**EXERCISE INSTRUCTIONS**
Retype each entry below precisely as it reads.

(Collected data entries)
________________________
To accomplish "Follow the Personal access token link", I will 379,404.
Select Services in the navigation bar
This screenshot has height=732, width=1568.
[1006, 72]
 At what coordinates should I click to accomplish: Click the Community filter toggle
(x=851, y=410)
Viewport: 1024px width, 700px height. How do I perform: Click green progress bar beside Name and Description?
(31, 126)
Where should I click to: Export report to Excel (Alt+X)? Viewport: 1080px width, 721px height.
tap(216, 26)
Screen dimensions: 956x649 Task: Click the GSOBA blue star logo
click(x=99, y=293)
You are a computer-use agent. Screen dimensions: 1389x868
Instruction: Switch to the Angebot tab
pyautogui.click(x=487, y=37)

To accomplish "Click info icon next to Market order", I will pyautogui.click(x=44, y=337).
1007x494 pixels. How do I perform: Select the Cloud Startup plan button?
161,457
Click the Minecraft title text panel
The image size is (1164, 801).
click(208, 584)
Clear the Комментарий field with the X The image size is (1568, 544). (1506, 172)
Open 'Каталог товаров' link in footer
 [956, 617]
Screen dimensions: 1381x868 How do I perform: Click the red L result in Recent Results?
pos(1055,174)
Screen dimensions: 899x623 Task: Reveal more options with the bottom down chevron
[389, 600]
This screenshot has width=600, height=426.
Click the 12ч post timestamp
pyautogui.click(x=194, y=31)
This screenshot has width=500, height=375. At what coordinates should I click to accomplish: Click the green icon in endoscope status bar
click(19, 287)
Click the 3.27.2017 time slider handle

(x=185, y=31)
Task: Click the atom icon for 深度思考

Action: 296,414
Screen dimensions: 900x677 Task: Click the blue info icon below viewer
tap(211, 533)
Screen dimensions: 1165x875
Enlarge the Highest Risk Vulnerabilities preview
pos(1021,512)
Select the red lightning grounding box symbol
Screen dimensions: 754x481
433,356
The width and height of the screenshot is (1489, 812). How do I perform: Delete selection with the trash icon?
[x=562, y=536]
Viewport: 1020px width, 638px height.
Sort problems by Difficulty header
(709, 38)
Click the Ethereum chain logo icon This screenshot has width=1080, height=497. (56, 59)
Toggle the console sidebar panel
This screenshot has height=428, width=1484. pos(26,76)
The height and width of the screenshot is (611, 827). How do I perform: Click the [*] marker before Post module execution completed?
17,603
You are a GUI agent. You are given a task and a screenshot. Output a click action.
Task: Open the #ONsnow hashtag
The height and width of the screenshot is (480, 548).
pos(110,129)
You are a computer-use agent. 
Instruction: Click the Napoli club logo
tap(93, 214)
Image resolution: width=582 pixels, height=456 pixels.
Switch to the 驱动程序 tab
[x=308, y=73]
________________________
**ANSWER**
To accomplish "Follow the Personal access token link", I will 379,404.
Select Services in the navigation bar
This screenshot has height=732, width=1568.
[1006, 72]
 At what coordinates should I click to accomplish: Click the Community filter toggle
(x=851, y=410)
Viewport: 1024px width, 700px height. How do I perform: Click green progress bar beside Name and Description?
(31, 126)
Where should I click to: Export report to Excel (Alt+X)? Viewport: 1080px width, 721px height.
tap(216, 26)
Screen dimensions: 956x649 Task: Click the GSOBA blue star logo
click(x=99, y=293)
You are a computer-use agent. Screen dimensions: 1389x868
Instruction: Switch to the Angebot tab
pyautogui.click(x=487, y=37)

To accomplish "Click info icon next to Market order", I will pyautogui.click(x=44, y=337).
1007x494 pixels. How do I perform: Select the Cloud Startup plan button?
161,457
Click the Minecraft title text panel
The image size is (1164, 801).
click(208, 584)
Clear the Комментарий field with the X The image size is (1568, 544). (1506, 172)
Open 'Каталог товаров' link in footer
 [956, 617]
Screen dimensions: 1381x868 How do I perform: Click the red L result in Recent Results?
pos(1055,174)
Screen dimensions: 899x623 Task: Reveal more options with the bottom down chevron
[389, 600]
This screenshot has width=600, height=426.
Click the 12ч post timestamp
pyautogui.click(x=194, y=31)
This screenshot has width=500, height=375. At what coordinates should I click to accomplish: Click the green icon in endoscope status bar
click(19, 287)
Click the 3.27.2017 time slider handle

(x=185, y=31)
Task: Click the atom icon for 深度思考

Action: 296,414
Screen dimensions: 900x677 Task: Click the blue info icon below viewer
tap(211, 533)
Screen dimensions: 1165x875
Enlarge the Highest Risk Vulnerabilities preview
pos(1021,512)
Select the red lightning grounding box symbol
Screen dimensions: 754x481
433,356
The width and height of the screenshot is (1489, 812). How do I perform: Delete selection with the trash icon?
[x=562, y=536]
Viewport: 1020px width, 638px height.
Sort problems by Difficulty header
(709, 38)
Click the Ethereum chain logo icon This screenshot has width=1080, height=497. (56, 59)
Toggle the console sidebar panel
This screenshot has height=428, width=1484. pos(26,76)
The height and width of the screenshot is (611, 827). How do I perform: Click the [*] marker before Post module execution completed?
17,603
You are a GUI agent. You are given a task and a screenshot. Output a click action.
Task: Open the #ONsnow hashtag
The height and width of the screenshot is (480, 548).
pos(110,129)
You are a computer-use agent. 
Instruction: Click the Napoli club logo
tap(93, 214)
Image resolution: width=582 pixels, height=456 pixels.
Switch to the 驱动程序 tab
[x=308, y=73]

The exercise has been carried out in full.